In addition to very high tax rates in the upper brackets, we used to have income averaging.
What has been proposed is far more modest than what we had decades ago.
This is from Google.
“The top marginal tax rate in 1960 was 91%, which applied to income over $200,000 (for single filers) or $400,000 (for married filers) – thresholds which correspond to approximately $1.5 million and $3 million, respectively, in today's dollars.”
But another part of the tax code that was eliminated under Reagan was income-averaging. If you made a modest income for years, then had a windfall, for example, you published a best-selling book, you could adjust your income averaging it over 5 years. Again from Google:
“Since 1987, the federal tax code requires taxes on an extraordinary income bulge to be paid in full in the year the money was paid, regardless of whether this pushes the taxpayer into a higher tax-rate bracket. The major exceptions are for farmers and fishermen, who are still allowed to use income averaging, and, in some cases, for lump-sum retirement plan distributions.”

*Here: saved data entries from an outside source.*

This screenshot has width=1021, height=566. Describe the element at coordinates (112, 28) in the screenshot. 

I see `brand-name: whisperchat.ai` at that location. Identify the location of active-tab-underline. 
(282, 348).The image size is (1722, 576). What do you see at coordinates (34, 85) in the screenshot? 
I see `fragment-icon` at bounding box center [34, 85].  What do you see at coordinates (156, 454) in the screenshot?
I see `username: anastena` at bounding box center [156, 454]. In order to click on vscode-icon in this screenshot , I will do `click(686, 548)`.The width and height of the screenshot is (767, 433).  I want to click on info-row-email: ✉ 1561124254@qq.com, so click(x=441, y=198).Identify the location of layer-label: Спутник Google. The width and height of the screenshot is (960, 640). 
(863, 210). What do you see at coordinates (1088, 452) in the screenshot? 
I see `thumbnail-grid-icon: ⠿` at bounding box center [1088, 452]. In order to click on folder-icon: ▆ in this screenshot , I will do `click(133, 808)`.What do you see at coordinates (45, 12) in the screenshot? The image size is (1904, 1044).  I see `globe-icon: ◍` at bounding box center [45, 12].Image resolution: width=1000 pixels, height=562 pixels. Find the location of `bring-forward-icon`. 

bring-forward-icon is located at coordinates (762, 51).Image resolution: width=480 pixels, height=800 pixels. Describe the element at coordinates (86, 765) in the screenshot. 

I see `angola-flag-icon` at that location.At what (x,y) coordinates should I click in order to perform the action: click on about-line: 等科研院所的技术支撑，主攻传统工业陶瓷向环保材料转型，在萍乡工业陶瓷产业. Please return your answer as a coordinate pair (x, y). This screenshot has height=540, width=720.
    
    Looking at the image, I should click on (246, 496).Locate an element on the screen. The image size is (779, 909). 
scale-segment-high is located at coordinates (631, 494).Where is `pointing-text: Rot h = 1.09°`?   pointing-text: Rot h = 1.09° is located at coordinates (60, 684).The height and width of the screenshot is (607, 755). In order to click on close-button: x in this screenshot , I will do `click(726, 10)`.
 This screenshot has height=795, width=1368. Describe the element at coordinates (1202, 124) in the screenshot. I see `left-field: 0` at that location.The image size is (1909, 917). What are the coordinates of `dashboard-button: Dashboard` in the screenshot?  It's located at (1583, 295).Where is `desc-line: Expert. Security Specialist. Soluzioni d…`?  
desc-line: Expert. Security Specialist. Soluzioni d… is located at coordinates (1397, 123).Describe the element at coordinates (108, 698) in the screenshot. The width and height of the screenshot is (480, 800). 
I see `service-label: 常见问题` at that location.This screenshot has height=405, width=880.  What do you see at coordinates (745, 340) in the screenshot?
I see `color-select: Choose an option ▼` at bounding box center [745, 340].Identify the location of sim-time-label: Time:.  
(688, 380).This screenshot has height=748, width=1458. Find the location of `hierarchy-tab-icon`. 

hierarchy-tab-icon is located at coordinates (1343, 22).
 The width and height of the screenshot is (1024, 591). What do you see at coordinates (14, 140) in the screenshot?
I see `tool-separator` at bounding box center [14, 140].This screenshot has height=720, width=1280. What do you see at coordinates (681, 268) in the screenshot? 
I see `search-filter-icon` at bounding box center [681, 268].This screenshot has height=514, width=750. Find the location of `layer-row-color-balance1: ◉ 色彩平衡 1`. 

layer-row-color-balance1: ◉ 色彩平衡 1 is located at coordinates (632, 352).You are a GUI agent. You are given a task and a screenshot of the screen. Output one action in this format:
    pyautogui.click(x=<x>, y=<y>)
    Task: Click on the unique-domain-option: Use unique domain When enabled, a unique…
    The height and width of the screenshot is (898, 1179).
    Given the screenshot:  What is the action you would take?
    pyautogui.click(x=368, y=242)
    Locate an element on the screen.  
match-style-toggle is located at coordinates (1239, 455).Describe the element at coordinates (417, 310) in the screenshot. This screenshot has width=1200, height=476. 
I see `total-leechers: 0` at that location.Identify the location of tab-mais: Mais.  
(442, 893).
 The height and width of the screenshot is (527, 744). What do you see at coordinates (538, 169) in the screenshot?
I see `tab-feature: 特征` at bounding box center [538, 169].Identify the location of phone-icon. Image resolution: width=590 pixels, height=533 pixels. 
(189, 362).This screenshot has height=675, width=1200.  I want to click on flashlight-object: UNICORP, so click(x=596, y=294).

Income averaging was enacted in 1964, as far as I can tell, so it was in effect for over 20 years. I think adding averaging to the proposed higher tax rates might help ease some of the fears. Perhaps some people are genuinely concerned that a one time windfall might be taken away by the higher tax rates. I think they are set so high that’s not really something 99% of us need to worry about, but so many of us think we are just a step away from vast riches. Personally, I am more concerned that so many people are struggling with poverty, and that so many more are one accident, illness, or layoff away from poverty.